The tone of critique, particularly on social media, indicates that we are struggling with the impact of transformation on people’s lives. Comments on government reform focus on people who are discouraged that they have not made it. The national economy is not booming, at least partially blamed on a tourism policy which aims to move away from mass tourism to a high-end approach. And many Bhutanese have family and friends trying to fulfil their dreams overseas, in countries like Australia. 

It is healthy and necessary that we raise issues affecting our daily existence. But it would be more useful if we question changes with more analysis and suggestions, rather than just negativity. Constructive comments are valuable; finger-pointing does not help. We know that change, no matter how well meant, will come with some pain.

It is true that many services and systems need serious improvement. It was funny when tour operators were advising tourists 30-40 years ago to carry ear plugs because of the cacophony of stray dogs. It is not funny now with many people, including school children, being bitten. Pride in our pristine mountains has deteriorated into disappointment over the mountains of waste we see everywhere today. And it is embarrassing when we raise the SDF but those who are willing to pay are obstructed by our financial system and when visitors cannot use their credit cards to buy souvenirs. 

It is also true that the government has apparently turned around a number of decisions including some relating to the tourism industry. If the SDF policy and budget hotels that contradict our high value aspirations do not work, they have to be changed. So it is good that we are questioning the methods and strategies. But, more important, have we given change enough time to work? 

We claim to be a middle-income country and have decided to join WTO. We would like to hear the thinking behind these and other government decisions. We assume that policy decisions have been thought through but the relevant departments and ministries often do not explain them, leaving room for misconceptions. We would like to see government making reasoned decisions and standing by them.  
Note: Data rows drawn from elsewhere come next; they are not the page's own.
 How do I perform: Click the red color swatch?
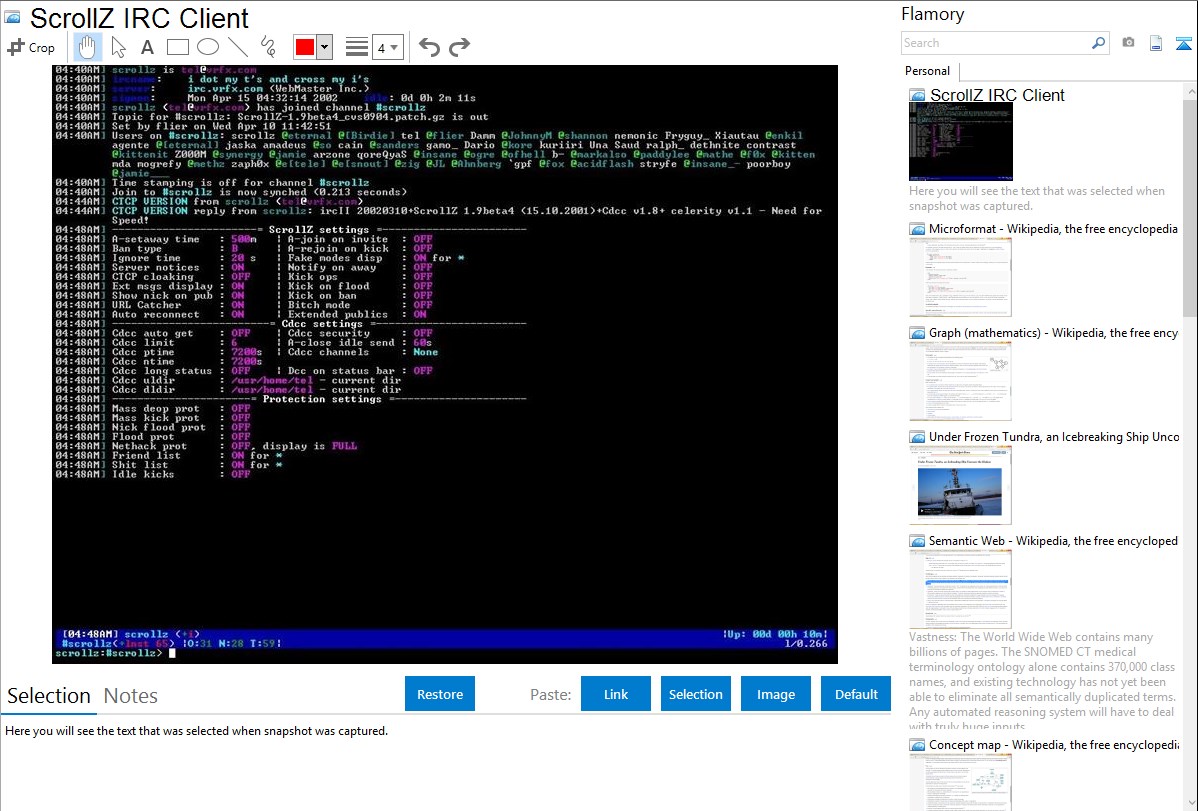pyautogui.click(x=304, y=47)
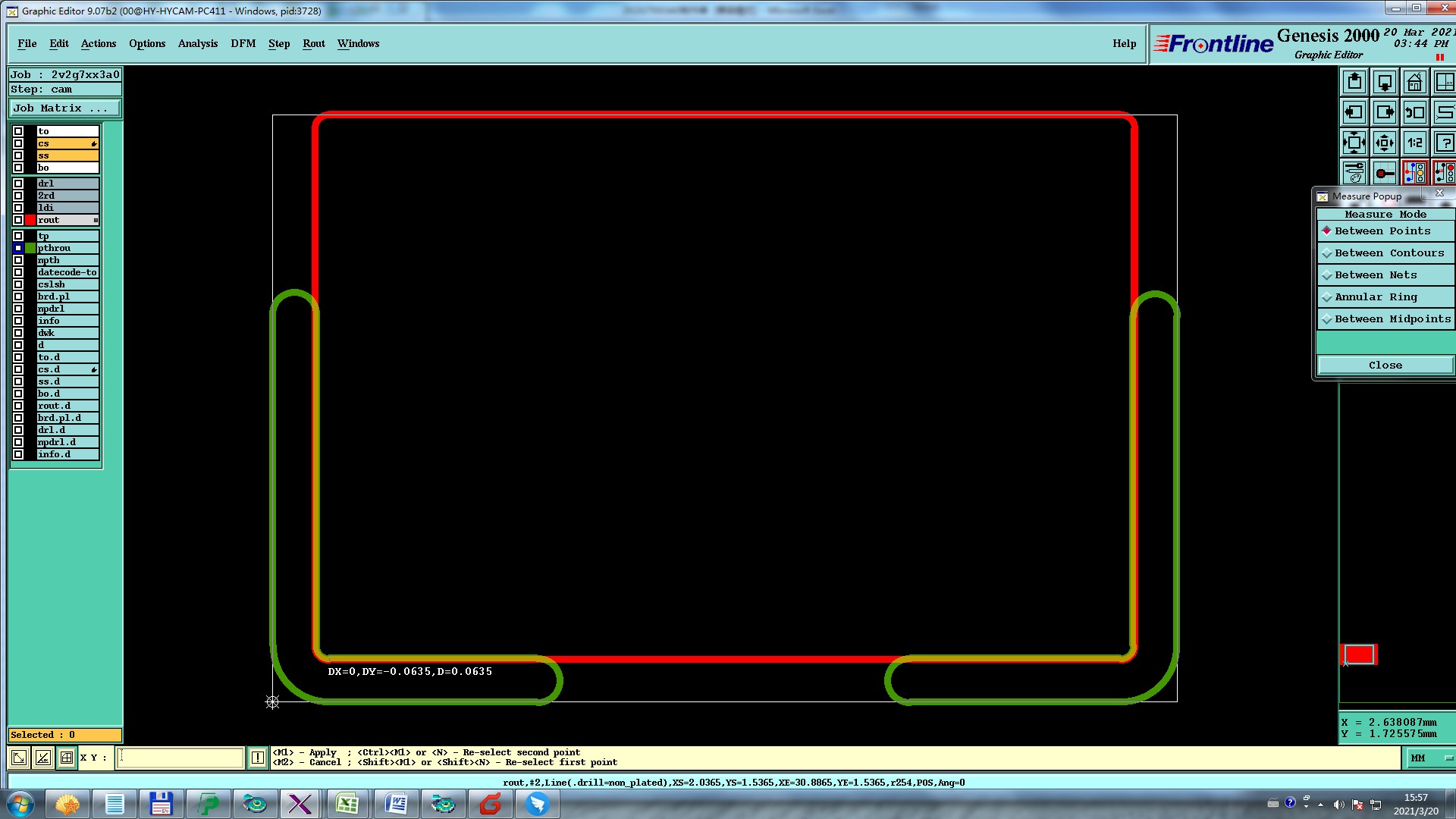1456x819 pixels.
Task: Click the exclamation mark icon beside XY field
Action: coord(258,757)
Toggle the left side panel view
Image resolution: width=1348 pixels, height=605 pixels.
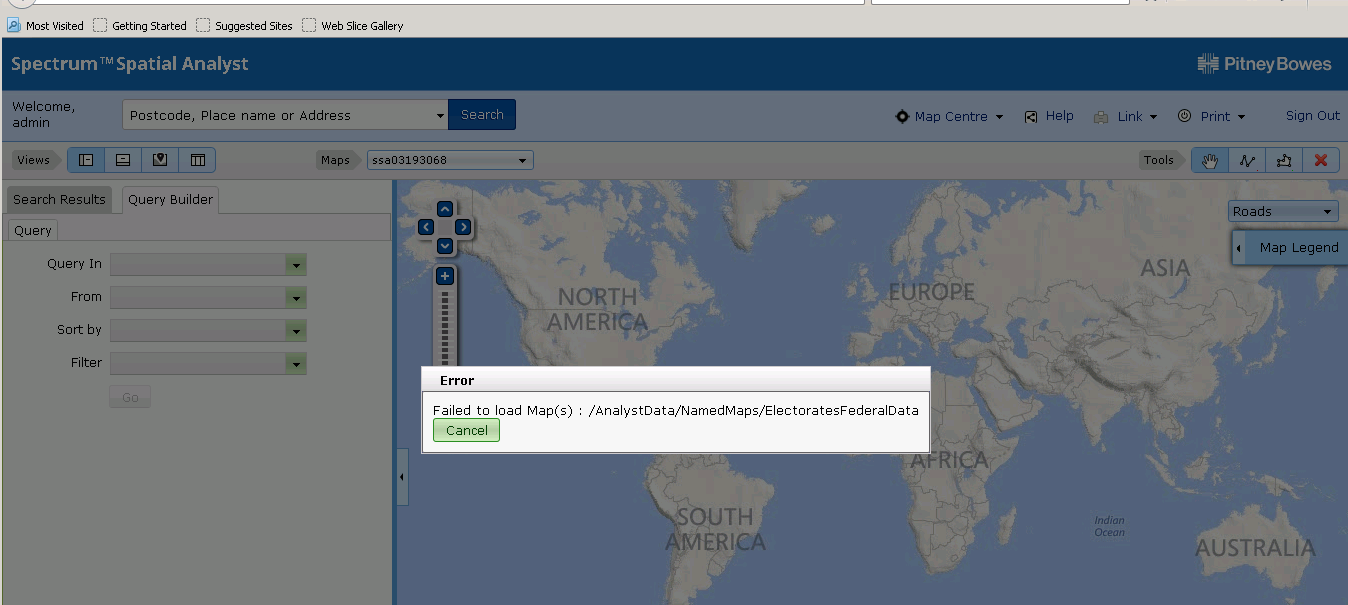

Contemplating relevant questions and finding the right answers is critical as we try to grasp the complex challenges of nation building. Today, we are following a larger vision that promises to radically transform Bhutan.

We are on the eve of the National Assembly elections and, therefore, expect heightened intrigue between the politicians and voters. Creative tensions between the politicians and bureaucracy is an inevitable trait in democratic governance. The point is, will we let political pressures strengthen or destroy the management of the country?

Governance is politics and works best when politicians make decisions in the interest of the nation which goes far beyond elections. Voter pressure is a legitimate force in all democracies, but the point is we do not bow to mass pressure which could mean the lowest common denominator. We need leaders who will lead the people.